4. Stop phishing at the source
Email authentication — SPF, DKIM and a DMARC policy of at least p=quarantine — prevents
attackers from sending phishing emails that look like they come from your domain. It won't stop all
phishing, but it closes the easiest and most convincing attack vector. Staff training to spot suspicious
emails is the complementary control.
5. Segment your network and limit lateral movement
If ransomware lands on one machine, network segmentation limits how far it can spread. Separate your servers, workstations, backups and guest Wi-Fi. Apply the principle of least privilege — accounts should only have access to what they need.
6. Endpoint protection
Modern endpoint detection and response (EDR) tools detect ransomware behaviour patterns (mass file encryption, shadow-copy deletion) and can stop an attack mid-execution. This is different from traditional antivirus and is worth the investment for businesses handling sensitive data.
What to do if you're hit
- Isolate immediately — disconnect infected machines from the network to stop spread.
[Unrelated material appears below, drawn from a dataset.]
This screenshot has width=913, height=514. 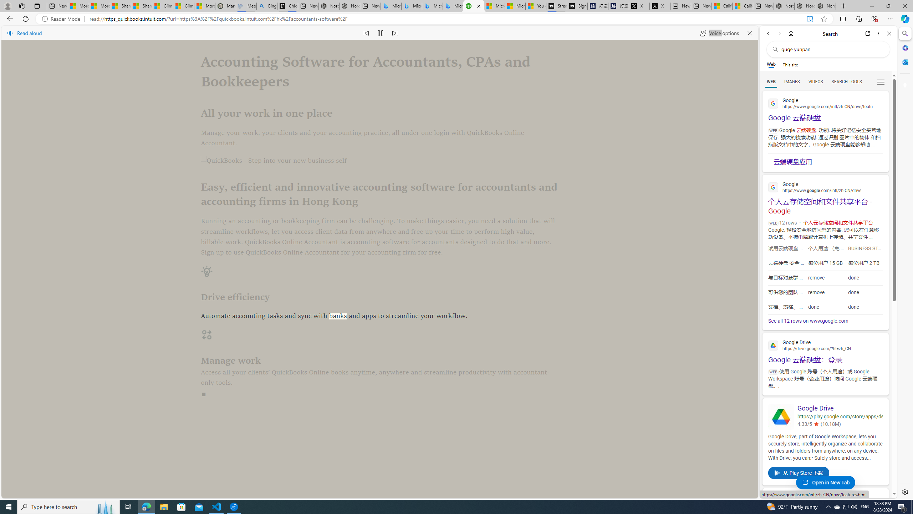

- Don't wipe yet — forensic evidence may be needed, and decryptors sometimes emerge later.
- Contact your incident response provider or insurer — if you have cyber insurance, call them first; they usually have IR contacts.
- Report to authorities — ransomware is a crime. Report to national cybercrime agencies (IC3 in the US, Action Fraud in the UK, etc.).
- Restore from clean backups — only after verifying the initial access vector is closed.
FAQ
Can ransomware spread from one computer to others?
Yes — modern ransomware actively moves laterally across networks before triggering encryption. This is why isolating infected machines immediately matters, and why network segmentation limits damage.
Is ransomware the same as a virus?
Ransomware is a type of malware. It's often delivered by other malware (trojans, loaders) but the ransomware component itself is specifically designed to encrypt data and demand payment.
Will my security scan detect ransomware?
A passive DNS and email security scan (like Kalenfy's) checks your public attack surface — email authentication, open records, missing security headers — not the endpoint or network. Endpoint protection (EDR/antivirus) is the right tool for detecting malware on devices.